ミッドサマーのななこっこのレビュー・感想・評価

ミッドサマー(2019年製作の映画)
4.4
【全体通しての感想】
ディレクターズカット版で鑑賞
R18ならではの見所は、はじめての食事、夜の儀式、モザイクなしの性愛の儀式。
怖いのかなと思って観る前に緊張はしたけど、エログロは意外とそこまで強くなかった。
どちらかというと失恋した人に観てほしい映画と言えるほど恋愛の要素が強かったかな?
あと何回か観て恋愛のところは理解できるかな、、、という感想だった。

【ストーリーと世界観】
ダニーとクリスチャンのすれ違いや、ダニーの家族との死別によってホルガ村に招かれ連れて行かれる。ホルガ村では宗教的な背景によって人の命を無くすことに「祝福」を感じる、一般市民の常識に照らして考えるとありえない世界。

そんな世界を花や木々が彩る美しい風景で描いているためか、わたしは天国に極めて近い世界のように捉えられた。なくなった生命をまた新しい生命が受け継ぐ、輪廻転生もひとつの主題となっていて美しかった。

【印象的だった箇所、気付き】
この映画の怖いところはふたつ。

ひとつめはホルガ村の人間たちが異常なまでに外界の人間に共感を示し、笑っているところ。
本当に共感しているのか胡散臭さもあるけど、共感はどんな人間でも欲するもので、だからこそホルガ村は人間の欲求を満たすユートピアなのではないか。ダニーはクリスチャンとの間に共感性を感じることがなく、一方で村の人たちには受け入れられている描写が多かった。
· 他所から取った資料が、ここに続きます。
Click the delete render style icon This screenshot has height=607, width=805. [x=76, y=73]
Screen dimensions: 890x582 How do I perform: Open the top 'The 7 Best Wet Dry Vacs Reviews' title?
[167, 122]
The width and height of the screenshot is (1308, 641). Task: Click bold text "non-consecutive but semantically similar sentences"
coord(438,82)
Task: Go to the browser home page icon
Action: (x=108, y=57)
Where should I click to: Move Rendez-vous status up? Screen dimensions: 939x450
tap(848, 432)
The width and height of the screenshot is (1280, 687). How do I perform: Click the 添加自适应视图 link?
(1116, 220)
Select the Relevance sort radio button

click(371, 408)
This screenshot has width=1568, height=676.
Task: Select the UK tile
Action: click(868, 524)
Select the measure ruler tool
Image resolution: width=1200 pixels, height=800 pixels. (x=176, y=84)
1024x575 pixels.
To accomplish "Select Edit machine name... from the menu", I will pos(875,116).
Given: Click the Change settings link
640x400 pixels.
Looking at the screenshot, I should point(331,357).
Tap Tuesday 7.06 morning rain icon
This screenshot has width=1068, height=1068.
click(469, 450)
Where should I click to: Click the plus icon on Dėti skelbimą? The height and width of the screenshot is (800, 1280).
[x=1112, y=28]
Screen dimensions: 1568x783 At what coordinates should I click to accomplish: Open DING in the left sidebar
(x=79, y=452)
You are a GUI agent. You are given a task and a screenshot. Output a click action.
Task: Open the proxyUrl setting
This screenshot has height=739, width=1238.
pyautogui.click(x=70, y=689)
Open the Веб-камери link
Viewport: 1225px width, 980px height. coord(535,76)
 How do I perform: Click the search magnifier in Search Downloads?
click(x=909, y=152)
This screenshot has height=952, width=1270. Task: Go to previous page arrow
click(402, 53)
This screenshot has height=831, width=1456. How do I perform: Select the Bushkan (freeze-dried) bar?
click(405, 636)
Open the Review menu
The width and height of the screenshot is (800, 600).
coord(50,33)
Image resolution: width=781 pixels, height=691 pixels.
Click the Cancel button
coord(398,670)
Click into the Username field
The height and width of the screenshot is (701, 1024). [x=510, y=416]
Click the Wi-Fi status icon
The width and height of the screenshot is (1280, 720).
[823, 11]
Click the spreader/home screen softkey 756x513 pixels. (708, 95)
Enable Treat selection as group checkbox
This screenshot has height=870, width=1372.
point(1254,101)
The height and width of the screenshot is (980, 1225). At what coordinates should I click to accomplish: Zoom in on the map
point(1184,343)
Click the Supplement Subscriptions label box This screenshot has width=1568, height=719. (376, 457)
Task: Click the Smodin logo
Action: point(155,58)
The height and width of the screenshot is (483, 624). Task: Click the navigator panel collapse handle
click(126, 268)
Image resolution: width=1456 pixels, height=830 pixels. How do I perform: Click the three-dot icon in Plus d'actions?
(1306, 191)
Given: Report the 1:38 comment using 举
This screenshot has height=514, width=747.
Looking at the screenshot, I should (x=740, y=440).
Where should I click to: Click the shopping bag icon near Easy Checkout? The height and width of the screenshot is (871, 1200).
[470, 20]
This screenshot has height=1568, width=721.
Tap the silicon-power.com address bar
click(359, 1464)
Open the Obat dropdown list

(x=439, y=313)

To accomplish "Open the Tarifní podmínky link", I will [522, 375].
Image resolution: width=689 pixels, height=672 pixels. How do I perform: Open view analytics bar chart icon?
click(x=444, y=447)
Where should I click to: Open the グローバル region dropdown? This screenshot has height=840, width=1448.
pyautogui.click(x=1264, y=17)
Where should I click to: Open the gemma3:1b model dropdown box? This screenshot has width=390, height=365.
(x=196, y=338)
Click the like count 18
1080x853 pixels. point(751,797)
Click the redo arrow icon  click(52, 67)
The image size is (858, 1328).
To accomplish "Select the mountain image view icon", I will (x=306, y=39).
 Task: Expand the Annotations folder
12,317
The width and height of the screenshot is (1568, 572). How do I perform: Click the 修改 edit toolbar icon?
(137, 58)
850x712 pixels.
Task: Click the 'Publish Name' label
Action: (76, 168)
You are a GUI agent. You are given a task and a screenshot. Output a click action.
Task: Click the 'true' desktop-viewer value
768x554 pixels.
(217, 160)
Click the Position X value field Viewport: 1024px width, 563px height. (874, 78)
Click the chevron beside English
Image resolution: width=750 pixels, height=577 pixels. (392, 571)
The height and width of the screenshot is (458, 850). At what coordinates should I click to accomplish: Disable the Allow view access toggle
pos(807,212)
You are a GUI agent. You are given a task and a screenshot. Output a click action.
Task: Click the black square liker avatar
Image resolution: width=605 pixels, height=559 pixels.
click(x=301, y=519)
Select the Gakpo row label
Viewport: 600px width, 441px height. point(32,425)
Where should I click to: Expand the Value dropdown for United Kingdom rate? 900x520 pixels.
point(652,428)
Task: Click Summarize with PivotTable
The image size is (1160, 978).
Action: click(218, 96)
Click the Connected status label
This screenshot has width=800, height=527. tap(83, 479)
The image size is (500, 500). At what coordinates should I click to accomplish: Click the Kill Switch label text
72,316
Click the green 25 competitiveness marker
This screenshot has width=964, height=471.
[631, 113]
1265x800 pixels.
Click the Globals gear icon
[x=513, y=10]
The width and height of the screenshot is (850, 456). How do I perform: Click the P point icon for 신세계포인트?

ふたつめはこれらの異常な世界観に観ている人間が取り憑かれていくこと。
全て人間が行って導き出された結果だから、批判的な意見はたくさんあると思うのだけど、作中でクリスチャンが「異質なものだから、おかしいと感じるだけじゃない?」という意見には賛同できた。
ホルガ村の人たちも憎しみを持ってやっているのではなくて、純粋な気持ちで意味を込めてやっている行為だから美しいと思えるのか。わたしもホルガ村の人間たちに取り憑かれたのか。

170分間は長くてかなり体力は要るけど、それでも不思議な世界に飽きることはなく、目が離せない。体感時間としては短く感じられる。

映画を観るとホルガ村には入らずに垣間見ることができて、すごくおすすめです。ちなみにわたしはまた観たいです。